At virtually the same time that employees were told a response was no longer necessary, Mr. Trump weighed in during a visit with President Emmanuel Macron of France, praising Mr. Musk’s demand as “genius” and saying that employees who did not respond would be “semi-fired” or “fired.”
Late Monday evening, Mr. Musk offered another twist on his social media site.
“Subject to the discretion of the [p]resident, they will be given another chance,” Mr. Musk wrote, apparently referring to federal employees who did not respond to his email by his original deadline of Monday at midnight. “Failure to respond a second time will result in termination.”
That’s not true either, as any such termination — of a drill sergeant or of a district judge or of a janitor in an office building — would violate a score of civil service laws written to protect government workers, and the work they do, and to avoid the kind of flagrant corruption that comes from making federal jobs a spoils system for cronies and second-cousins and hunting buddies.
But my point here is not that Musk is trampling on laws and the constitutional separation of powers, my point here is that Musk stands fully exposed as a gleeful, proud Bad Boss.
Everyone sees it. And everyone hates it.
“Please reply to this email with approx. 5 bullets of what you accomplished last week and cc your manager.” Everybody hates that guy.
Maria Kabas thinks this whole weekend of confusion may have been an act of psychological warfare by Musk and Project 2025 architect Russell Vought in pursuit of that plan’s aim to massively reduce the federal workforce by attrition:
In a video of a 2023 speech given by Vought at a private event released by ProPublica this past October, he can be heard saying he hoped his approach to running the government would have the following impact: “We want the bureaucrats to be traumatically affected. When they wake up in the morning, we want them to not want to go to work, because they are increasingly viewed as the villains. We want their funding to be shut down. … We want to put them in trauma.”
Kabas is certainly correct that Musk’s sneering contempt and the tumultuous nonsense and uncertainty he’s creating is traumatic for those federal workers. But what Vought and Musk do not understand is that they are both failing — spectacularly — at the other part of their goal, their desire to paint federal employees “as the villains.” A story with Bad Bosses in it has no room for other villains. By enthusiastically embracing the role of Bad Bosses, Musk and Vought ensure widespread and growing sympathy for the federal workers who have to put up with their foolishness and assholery.
Elon Musk is the second richest man in the world, but even if he had Putin’s money he couldn’t buy his way past the universal, unanimous, visceral revulsion that all the world shares for Bad Bosses.
Musk’s accidental reminder of this common ground also points to a potentially fruitful approach to engaging with our MAGA neighbors and relatives.
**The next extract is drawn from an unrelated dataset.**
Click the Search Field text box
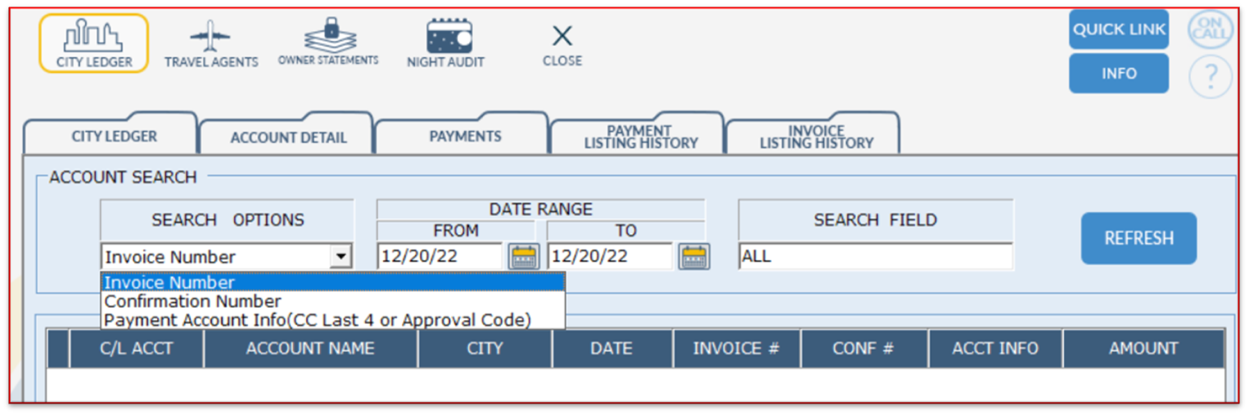This screenshot has width=1249, height=415. pos(874,257)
Tell them a story about a Bad Boss you’ve had. This will make them want to tell you a story about a Bad Boss they’ve had. Listen to their story and agree that, Yup, Bad Bosses like that are terrible.
Then you can both just sit there for a bit, agreeing that, Bad Bosses suck, big time and you can nod or shake your heads at the same things for the same reasons for a moment because you both really, truly do agree on this because you both recognize how very much Bad Bosses really, truly do, in fact, suck.
After that, they might be just a tiny bit more receptive to possibly maybe hearing your side of almost anything else.